There is a cold breeze out of the north here, today. It remains dry, which no one seems to mind as much in the winter months. The calves are all weaned and getting on feed. The chores take longer, and the days are shorter.

We are certainly aware of all that is happening in the world. The uncertainty, and the chaos.

But, nearly a year into what has been a nonstop mess, I am immensely thankful.



We have been too busy getting calves weaned, doctoring a few, adjusting rations and double checking headcounts to get overly wrapped up in current events. We are laying in feed, fixing things that are broke, and running to town to grab parts. We have hunters bugging us eight days out of seven, with thirty-point buck stories every noon and every evening.

It’s not that we aren’t aware of what is going on. Oh, we are. We catch a glimpse here and there, and we occasionally watch the news, with a heavy grain of salt. We converse with our friends and relatives who live in other parts of the world, and we know it’s not a pretty picture.

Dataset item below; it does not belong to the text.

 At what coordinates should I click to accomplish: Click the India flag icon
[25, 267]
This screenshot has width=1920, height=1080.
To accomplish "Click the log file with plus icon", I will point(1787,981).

But, we have a full schedule of everyday tasks that make up our life, and our livelihood. Water needs hauled, cows need fed, the caker needs a new belt before we can use it again. A third of our contracted corn just fell through. Payments are due and we know what we have in the bank to stretch and pull to cover them all.

In the house, we are in that very serious of time year with young kids when the fall décor is being replaced with what my husband considers a stifling amount of Christmas cheer. There has been a lot of lobbying on the kids part to get a tree in each of their rooms this year. Odds are they will get their wish on that front.

Our lives are full. It isn’t all positive, rosy and easy. But, we are busy with the simultaneously simple and intricately complex nature of our occupation. There is no time to riot, no time to wallow, no time to stop and become overwhelmed at what happens next in our country.

We have to concentrate on the daily tasks at hand to ensure things don’t unravel down the road, just as we have always had to do. We need to find more corn, and that caker still isn’t running. Thanksgiving is going to result in a couple days where nothing gets done.

We pray at each meal, and again before bed. For our neighbors, our families, our nation, and that the truth comes to light. We have our opinions on just about everything, backed with our personal research, and we’re happy to share them if someone should ask. But, we aren’t spending our days out leveraging them on other human beings. We are far more interested in figuring out what we are going to do next spring if it stays dry and we don’t grow any grass.

In a year where seemingly everything requires twice the effort for half the return, I am thankful for the honest, sometimes hard work that goes into crops and cattle. For an occupation that survives the storms of life and humanity far better than most.

It seems no one has much leftover grass or extra cushion in their pocket book as we near year’s end. But, we do have food, shelter, family and security to a degree most people cannot even imagine. It makes for a priceless combination, and that is worth remembering as we enter the holiday season.